Passive technologies, like composting toilets, hypocaust systems, Melitta coffee filters, modern crossbow and compound bow designs, or designs that utilized solar heat worked just fine in Other lands. An oxygen tank was simply a vessel of compressed air that was released through a tube in a slow, controlled fashion. Filling an oxygen tank required a compressor, which would not work in an Other land, but the tank itself would be safe to use throughout the passage until it ran out of its supply.
Rune considered. “How long is the underwater passageway?”
Duncan told him, “I can swim it in just over ten minutes.”
“I don’t need the tank,” said Rune. “I’ll be fine.” He bent to pick up his duffle. “I could use something watertight to put this in, though. It isn’t much, a couple of changes of clothes, toothbrush and razor, Stephen King novel, yadda yadda.” Along with an iPod, iPhone, a few more PowerBars, Glock and ammo, knives, a garotte, some throwing stars. Yadda yadda. The Glock, phone and iPod would travel fine as long as he didn’t try to use them until he got back.
“We’ve got something you can use,” Duncan said.
Rune took a half turn toward the door and regarded the Vampyre with an expectant expression. Moving along, here. Next phase. Gotta show up for my first day of work on time. I’ll be trimming the lawn with a pair of manicure scissors. Trimming the whole island with a pair of manicure scissors? That’s a thousand years right there, baby.
Duncan was staring at the tips of his polished shoes and frowning.
Perhaps a human might have seen a man deep in thought. Rune was a predator and far older than the human race. His focus narrowed. He watched how the Vampyre took a deep breath in an old habit he had not needed in over a hundred and twenty years. He noted the miniscule tightening around Duncan’s pleasant, dark eyes, and the shift in the near invisible sheen on Duncan’s silk tie as he swallowed.

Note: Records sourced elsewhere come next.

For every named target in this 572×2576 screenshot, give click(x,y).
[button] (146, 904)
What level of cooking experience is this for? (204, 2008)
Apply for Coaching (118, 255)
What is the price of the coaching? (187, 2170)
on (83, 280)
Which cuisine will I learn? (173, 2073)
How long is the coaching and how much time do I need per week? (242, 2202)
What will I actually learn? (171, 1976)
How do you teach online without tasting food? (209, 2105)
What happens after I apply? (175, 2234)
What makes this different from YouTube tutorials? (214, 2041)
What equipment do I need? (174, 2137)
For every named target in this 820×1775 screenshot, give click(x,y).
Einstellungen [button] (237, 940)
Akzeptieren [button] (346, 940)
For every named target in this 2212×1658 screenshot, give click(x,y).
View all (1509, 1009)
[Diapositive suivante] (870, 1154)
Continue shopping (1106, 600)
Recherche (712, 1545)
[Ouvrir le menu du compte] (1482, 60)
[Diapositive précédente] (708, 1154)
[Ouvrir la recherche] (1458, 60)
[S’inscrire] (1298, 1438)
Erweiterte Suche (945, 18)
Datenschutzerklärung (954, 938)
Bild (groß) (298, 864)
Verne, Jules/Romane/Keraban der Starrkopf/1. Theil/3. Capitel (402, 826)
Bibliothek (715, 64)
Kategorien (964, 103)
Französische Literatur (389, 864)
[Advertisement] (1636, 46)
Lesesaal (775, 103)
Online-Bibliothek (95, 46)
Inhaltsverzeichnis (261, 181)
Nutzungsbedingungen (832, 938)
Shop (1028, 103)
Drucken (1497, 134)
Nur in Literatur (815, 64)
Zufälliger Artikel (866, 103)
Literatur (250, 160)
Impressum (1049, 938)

Rune had earned his place as Dragos’s First many centuries ago for a host of Powerful reasons. But there were other reasons why Rune was Dragos’s First, and they had nothing to do with Power. Rune said in a quiet voice, “You got something you want to tell me, son?”
Duncan’s gaze lifted quickly. “I have many things I want to tell you. I find that, for one reason or another, I am constrained.”
“Attorney-client privilege?” Rune asked.
“That, and also there are constraints from my maker.”
“Who is your maker?” Rune asked, although he was pretty sure he already knew the answer.
“Carling.” Duncan gave him a self-conscious lopsided smile that was unexpectedly endearing. “I am her youngest.”
Seriously, awww.
“Well, Duncan,” Rune said. “Is there anything you want to tell me that you actually can tell me?”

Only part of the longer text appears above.